After the 1971 publication of the US Department of War’s secret documents on the Vietnam War, known as the Pentagon Papers, Arendt turned her attention to the functions and uses of falsehood. Those papers had exposed the lies of the Lyndon Johnson administration. She observed that secrets—what diplomatic language terms the hidden workings of power, its puzzles and deceits, as well as deliberate distortion and sheer fabrication—had been present throughout history.
Truth had never constituted a political virtue. For this reason, Arendt held that viewing politics through a truth-centred lens places us outside history. On this basis, she urged us to view politics from the perspective of falsehood, which, in political affairs, is considered a legitimate means.
Falsehood is a familiar tool in the hands of rulers and a recognised device among diplomats. In this sense, it has always been regarded as permissible.
A reality subordinated to ideology
In the 20th century, falsehood underwent a transformation in its very nature. According to Arendt, it had previously concerned only those who had not sought to deceive the entire world. It aimed only to alter partial events. It had consisted of scattered holes in the fabric of facts. It had not amounted to a distortion capable of transforming the entire context within which events occur.

With the emergence of totalitarian regimes, however, falsehood expanded in scope. Reality as a whole became wrapped in propaganda and subordinated to, and moulded by, ideology. Anything that refused such subordination was set aside and eliminated. In contrast to the limited falsehood once practised by diplomatic channels, which took into account confidentiality and the nuances of deception, falsehood was enacted openly before all, even in relation to events whose factual nature was scarcely hidden from anyone.

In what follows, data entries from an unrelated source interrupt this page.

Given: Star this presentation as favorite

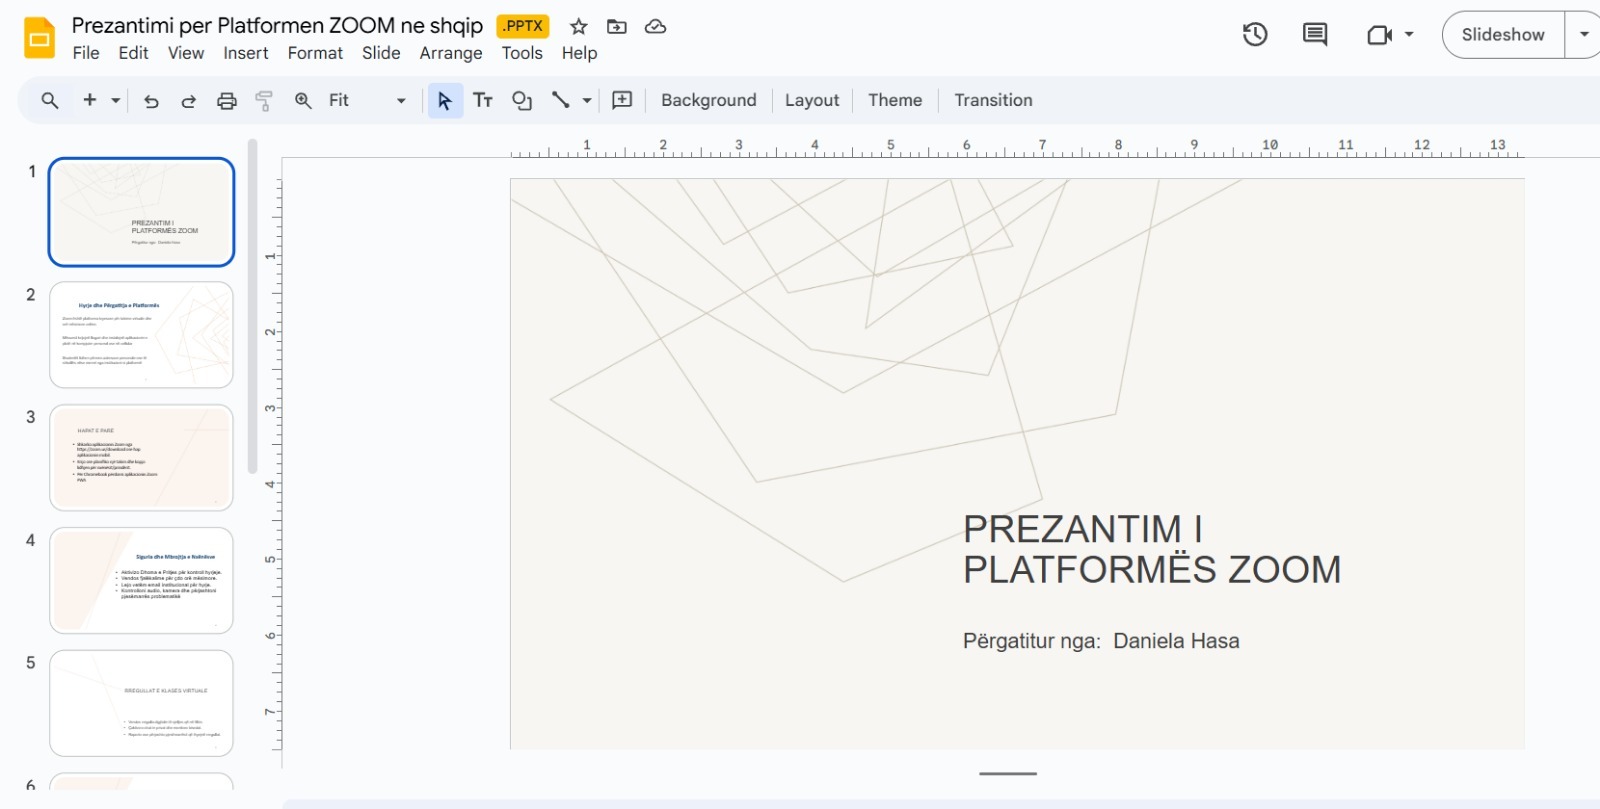Looking at the screenshot, I should pyautogui.click(x=578, y=27).
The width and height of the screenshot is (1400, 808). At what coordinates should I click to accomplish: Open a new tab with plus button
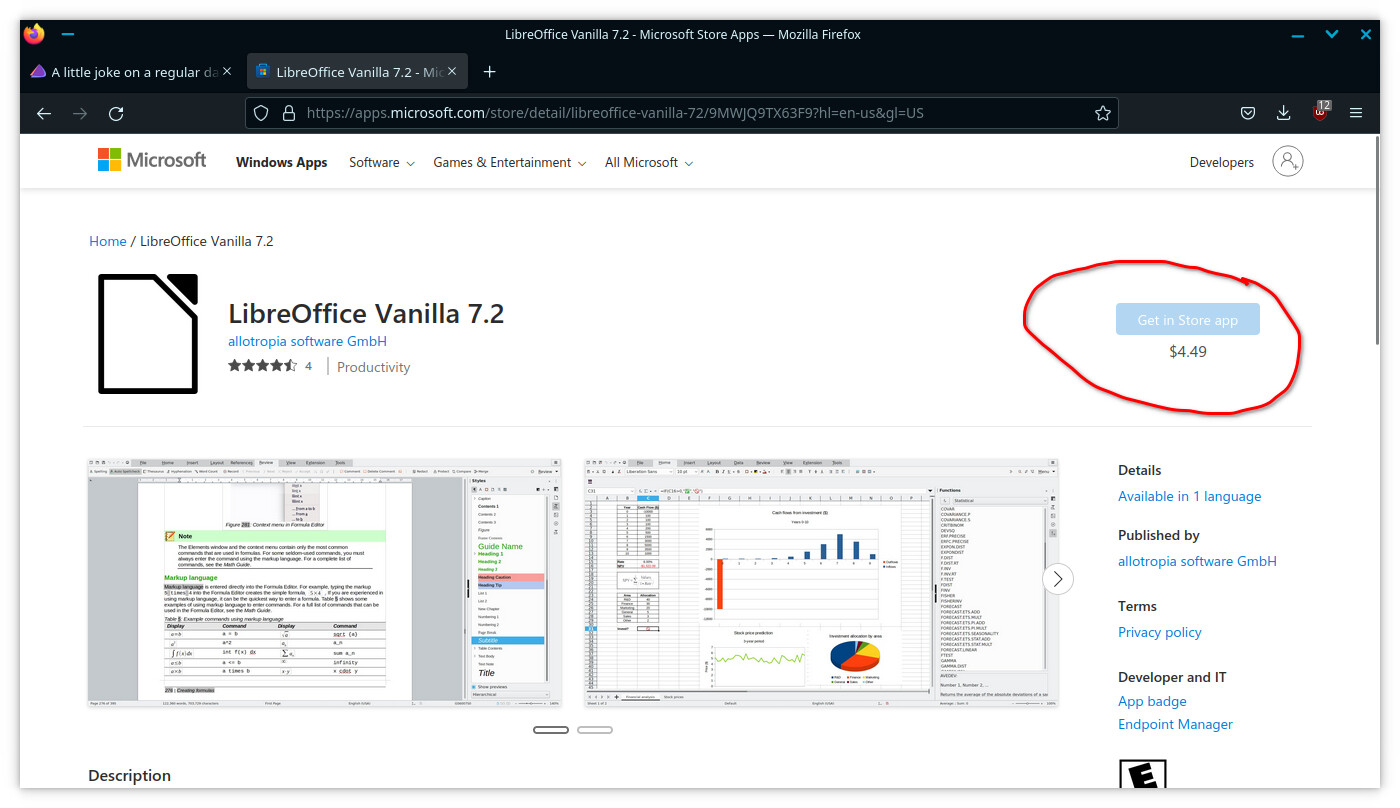click(489, 72)
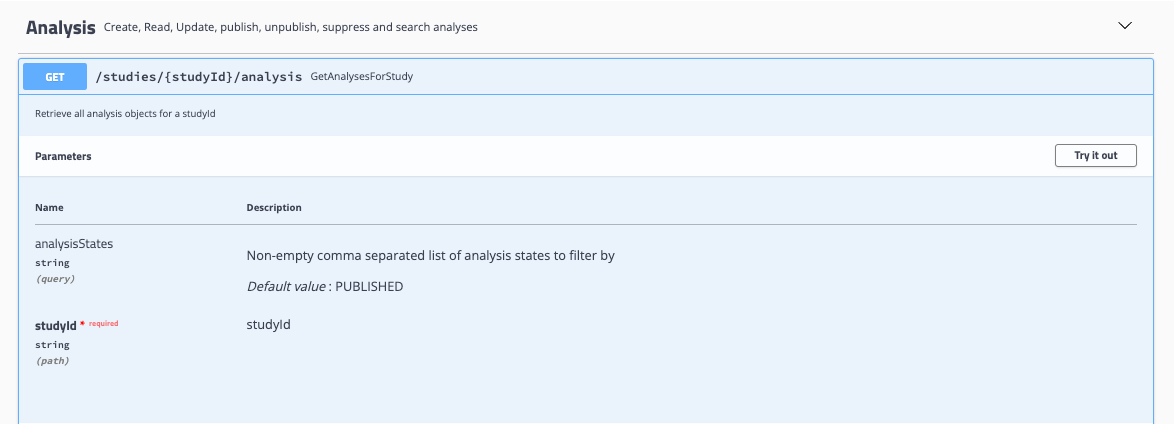Click the studyId description text
This screenshot has width=1174, height=424.
268,325
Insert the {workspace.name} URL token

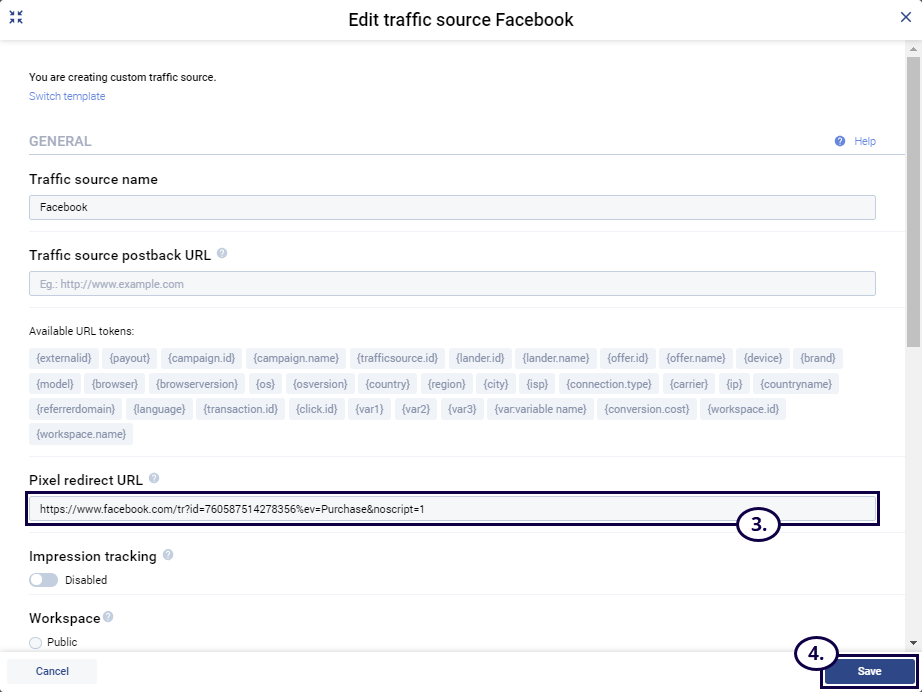81,434
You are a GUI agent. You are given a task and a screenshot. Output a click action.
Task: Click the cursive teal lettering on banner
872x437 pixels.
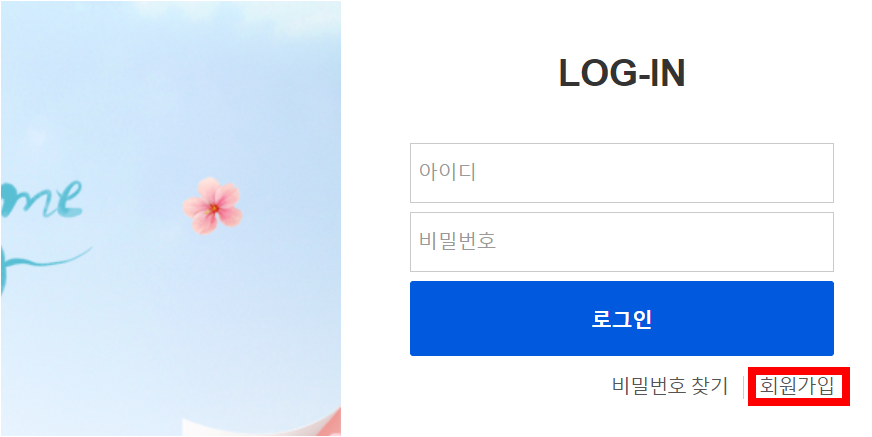(x=42, y=199)
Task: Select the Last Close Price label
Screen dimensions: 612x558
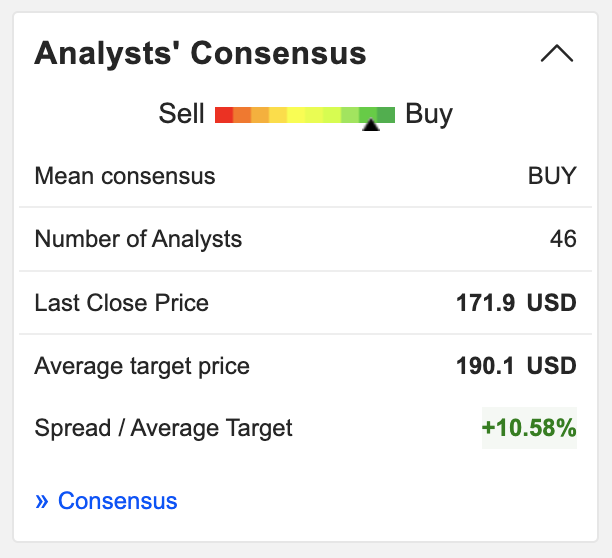Action: (121, 303)
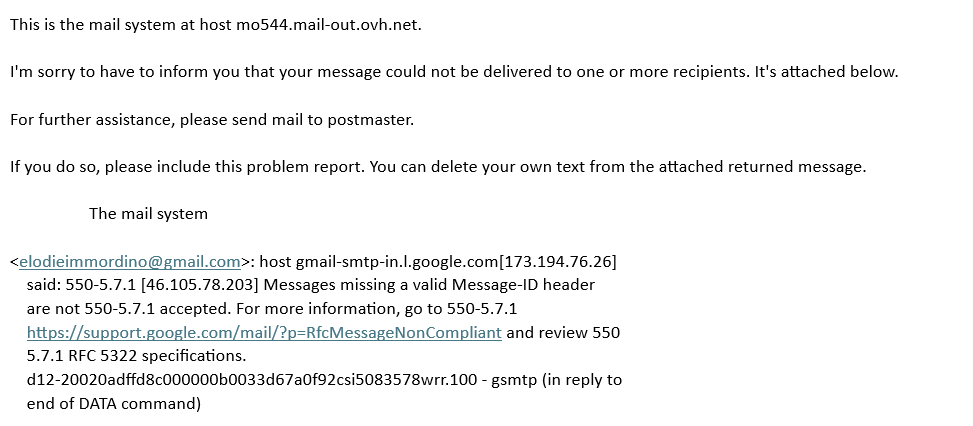The image size is (973, 426).
Task: Click the "end of DATA command)" line
Action: pos(114,404)
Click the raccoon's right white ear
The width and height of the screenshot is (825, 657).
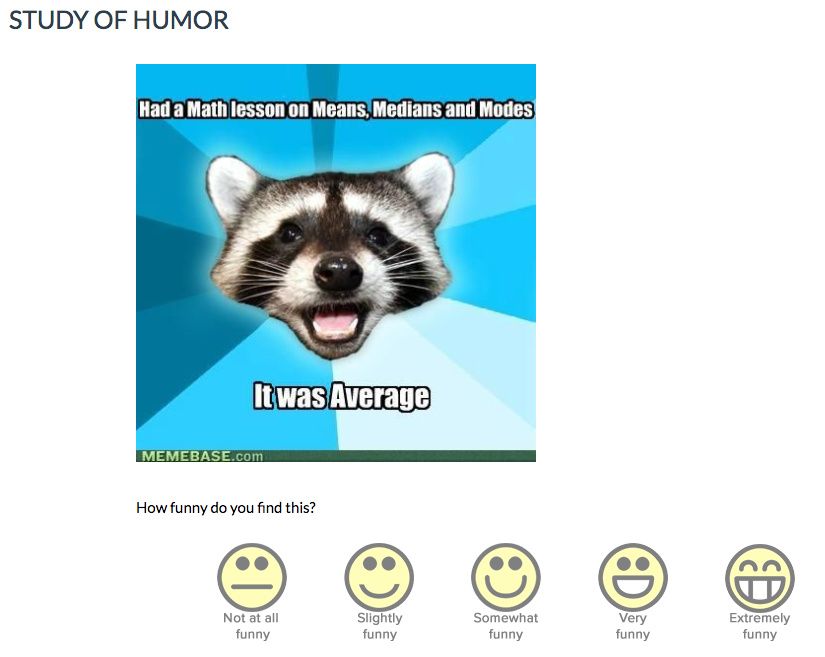tap(429, 181)
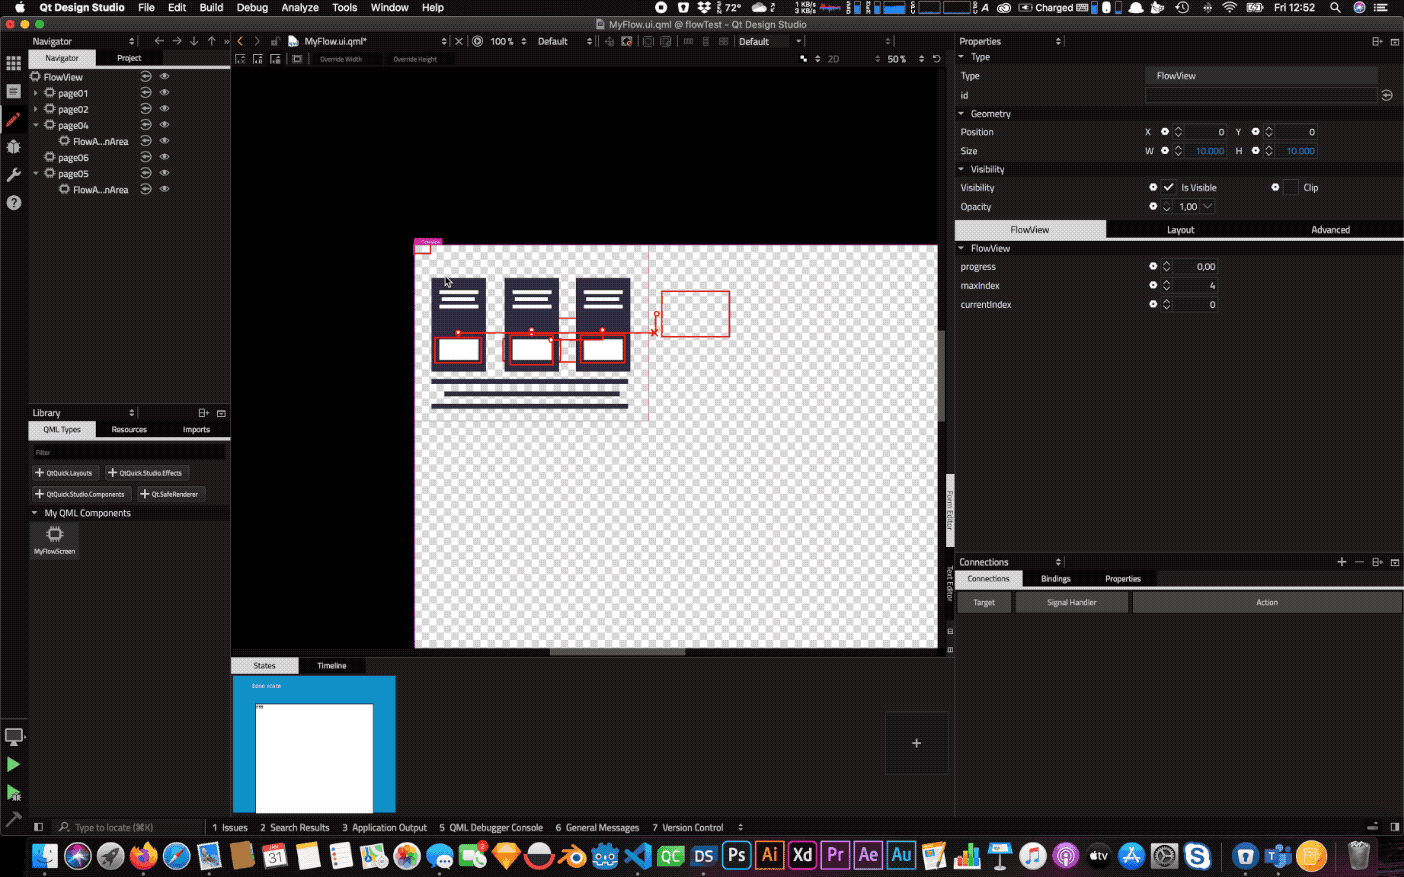
Task: Open the Application Output pane
Action: pos(384,828)
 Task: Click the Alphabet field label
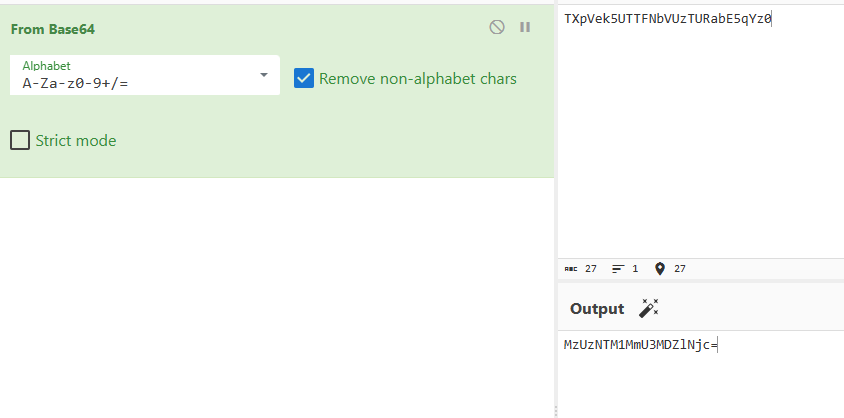point(46,66)
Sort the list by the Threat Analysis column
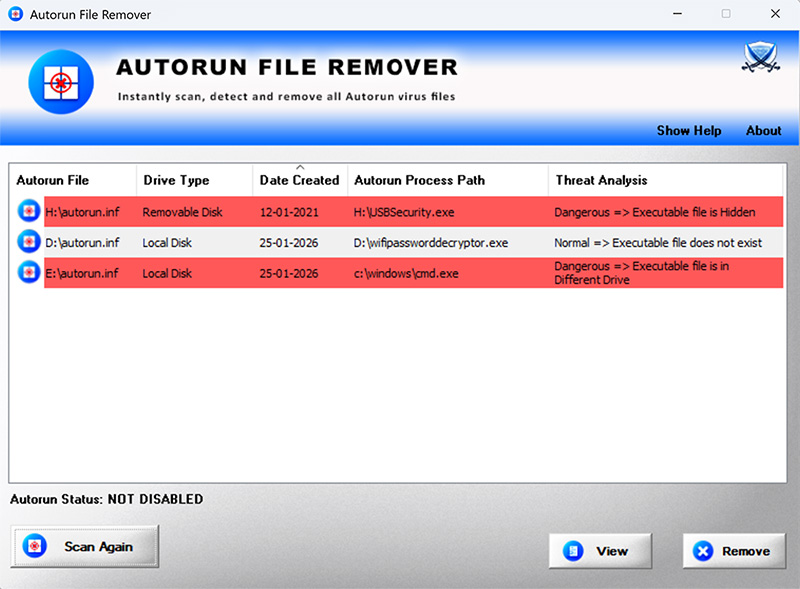The height and width of the screenshot is (589, 800). [601, 180]
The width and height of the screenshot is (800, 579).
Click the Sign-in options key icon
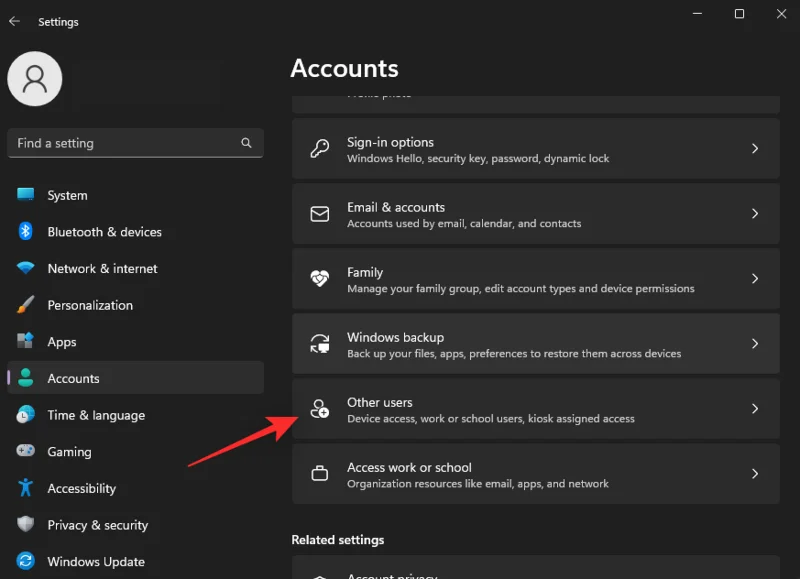pos(320,148)
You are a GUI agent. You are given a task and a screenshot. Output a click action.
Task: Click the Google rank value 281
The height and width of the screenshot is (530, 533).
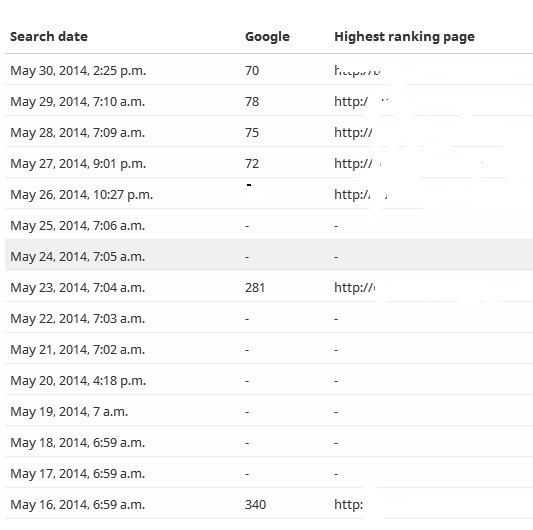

Among the transformations that falsehood underwent was the use of truth itself. Arendt pointed to what she described as a distinctly Machiavellian technique mastered by Adolf Hitler. He would state the truth, knowing that anyone unfamiliar with the hidden meanings or codes behind his words would dismiss them as unbelievable or irrelevant. This amounted to a conspiracy conducted in broad daylight. Arendt often considered this to be the clearest expression of the falsehood that defines our age—telling the truth in a way that deceives people who assume they do not need to question or distrust it.
She believed this contemporary form of falsehood transcended individual and moral domains. It was collective and political, leaving its imprint on history. Modernity may be linked to this radical transformation of the nature of falsehood, especially political falsehood, for it no longer functions as a cover concealing truth. It has become a final obliteration of reality and a practical destruction of its original documents and records.
Falsehood thus ceased to be the concealment of truth. It became the eradication of truth. It ceased to be a historical ruse. It became a ruse practised upon history. Perhaps the most widespread mechanism of falsehood in this regard is the turning of history into myth; the extraction of an event from its circumstances so that it becomes an endlessly repeated beginning, a memory that continually revives and persists.

‘Legitimate’ falsehoods
Arendt went further than merely describing how totalitarian regimes falsified facts, implanted falsehoods, and contrived to outwit history. She spoke of the lies regarded as necessary and legitimate instruments in the service of political actors, regardless of the systems within which they operate. Such lies enable these actors to interpret events in accordance with the dictates of the moment and the demands of circumstance.
Falsehood can afflict democracies, too. Even in what is termed the ‘free world’, entire nations can be steered by a web of deception. In this respect, it is essential to note the role of the media, and both official and unofficial propaganda, in colouring historical events to suit need and circumstance, opening the way for comprehensive falsehood. It is a danger born of the modern management of facts—a danger applicable to democratic systems as much as to totalitarian ones.